Channel benchmarks (meta-pytorch#627)

eliothedeman · facebook-github-bot · commit 2ab02d8dafb0 · 2025-07-23T11:43:37.000-07:00
Summary: Pull Request resolved: meta-pytorch#627 Differential Revision: D78755894
diff --git a/hyperactor/Cargo.toml b/hyperactor/Cargo.toml
@@ -1,4 +1,4 @@
-# @generated by autocargo from //monarch/hyperactor:[hyperactor,hyperactor-example-derive]

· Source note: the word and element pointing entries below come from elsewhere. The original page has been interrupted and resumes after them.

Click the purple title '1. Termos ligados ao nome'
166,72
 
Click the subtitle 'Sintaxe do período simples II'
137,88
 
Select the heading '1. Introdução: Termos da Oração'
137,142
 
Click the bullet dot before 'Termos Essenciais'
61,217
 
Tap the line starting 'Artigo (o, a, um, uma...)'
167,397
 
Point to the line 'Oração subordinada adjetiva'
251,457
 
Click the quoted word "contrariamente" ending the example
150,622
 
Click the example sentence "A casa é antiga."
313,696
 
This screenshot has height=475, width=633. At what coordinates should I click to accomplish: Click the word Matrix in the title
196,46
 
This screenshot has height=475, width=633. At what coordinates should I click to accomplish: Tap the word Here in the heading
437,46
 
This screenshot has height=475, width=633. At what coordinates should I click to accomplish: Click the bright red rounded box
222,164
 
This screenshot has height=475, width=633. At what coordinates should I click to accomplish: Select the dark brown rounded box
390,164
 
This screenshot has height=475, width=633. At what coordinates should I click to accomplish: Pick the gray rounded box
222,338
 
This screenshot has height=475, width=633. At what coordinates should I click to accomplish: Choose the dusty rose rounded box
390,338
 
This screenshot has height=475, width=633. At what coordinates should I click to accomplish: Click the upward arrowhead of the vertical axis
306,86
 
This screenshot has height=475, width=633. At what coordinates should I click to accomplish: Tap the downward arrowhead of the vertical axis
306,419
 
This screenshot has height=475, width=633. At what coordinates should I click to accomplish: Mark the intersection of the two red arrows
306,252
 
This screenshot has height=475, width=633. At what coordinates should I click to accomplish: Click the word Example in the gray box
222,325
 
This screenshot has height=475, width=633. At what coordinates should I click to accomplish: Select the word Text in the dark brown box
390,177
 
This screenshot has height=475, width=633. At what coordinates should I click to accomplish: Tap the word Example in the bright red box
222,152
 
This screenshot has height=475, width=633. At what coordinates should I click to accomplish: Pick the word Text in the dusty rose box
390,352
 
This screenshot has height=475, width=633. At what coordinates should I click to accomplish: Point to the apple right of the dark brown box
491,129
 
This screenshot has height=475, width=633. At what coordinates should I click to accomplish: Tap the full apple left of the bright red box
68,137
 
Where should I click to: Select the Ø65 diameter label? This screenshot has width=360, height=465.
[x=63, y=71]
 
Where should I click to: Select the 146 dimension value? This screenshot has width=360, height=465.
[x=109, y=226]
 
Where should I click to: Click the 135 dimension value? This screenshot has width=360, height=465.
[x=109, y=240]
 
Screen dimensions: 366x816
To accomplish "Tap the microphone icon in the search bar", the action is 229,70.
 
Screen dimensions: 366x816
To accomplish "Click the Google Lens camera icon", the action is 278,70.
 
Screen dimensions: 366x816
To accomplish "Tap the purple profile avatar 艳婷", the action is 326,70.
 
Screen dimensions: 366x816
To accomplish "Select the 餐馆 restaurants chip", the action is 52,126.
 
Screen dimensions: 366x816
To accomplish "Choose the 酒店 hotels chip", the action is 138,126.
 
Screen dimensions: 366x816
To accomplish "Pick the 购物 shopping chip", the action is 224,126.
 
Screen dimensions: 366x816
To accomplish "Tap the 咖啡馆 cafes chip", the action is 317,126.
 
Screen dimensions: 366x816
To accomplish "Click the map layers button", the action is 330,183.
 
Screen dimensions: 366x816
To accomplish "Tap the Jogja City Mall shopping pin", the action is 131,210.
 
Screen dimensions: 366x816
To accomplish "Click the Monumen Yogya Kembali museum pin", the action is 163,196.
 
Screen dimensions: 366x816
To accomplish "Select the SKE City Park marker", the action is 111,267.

+# @generated by autocargo from //monarch/hyperactor:[channel_benchmarks,hyperactor,hyperactor-example-derive]
 
 [package]
 name = "hyperactor"
@@ -9,6 +9,10 @@ description = "a high-performance, scalable actor framework for cluster computin
 repository = "https://github.com/pytorch-labs/monarch/"
 license = "BSD-3-Clause"
 
+[[bin]]
+name = "channel_benchmarks"
+path = "benches/channel_benchmarks.rs"
+
 [[bin]]
 name = "hyperactor_example_derive"
 path = "example/derive.rs"
@@ -21,6 +25,7 @@ bincode = "1.3.3"
 bytes = { version = "1.9.0", features = ["serde"] }
 cityhasher = "0.1.0"
 crc32fast = "1.4"
+criterion = { version = "0.5.1", features = ["async_tokio", "csv_output"] }
 dashmap = { version = "5.5.3", features = ["rayon", "serde"] }
 derivative = "2.2"
 dns-lookup = "1.0"
diff --git a/hyperactor/benches/README.md b/hyperactor/benches/README.md
@@ -0,0 +1,139 @@
+# Hyperactor Channel Benchmarks
+
+This directory contains comprehensive benchmarks for the Hyperactor channel system using the Criterion benchmarking framework.
+
+## Overview
+
+The benchmark harness tests various aspects of channel performance:
+
+1. **Channel Creation** - Benchmarks the cost of creating channels (dial/serve operations)
+2. **Message Sending** - Tests different sending methods (`try_post`, `post`, `send`)
+3. **Message Sizes** - Compares performance with different message sizes (small, medium, large)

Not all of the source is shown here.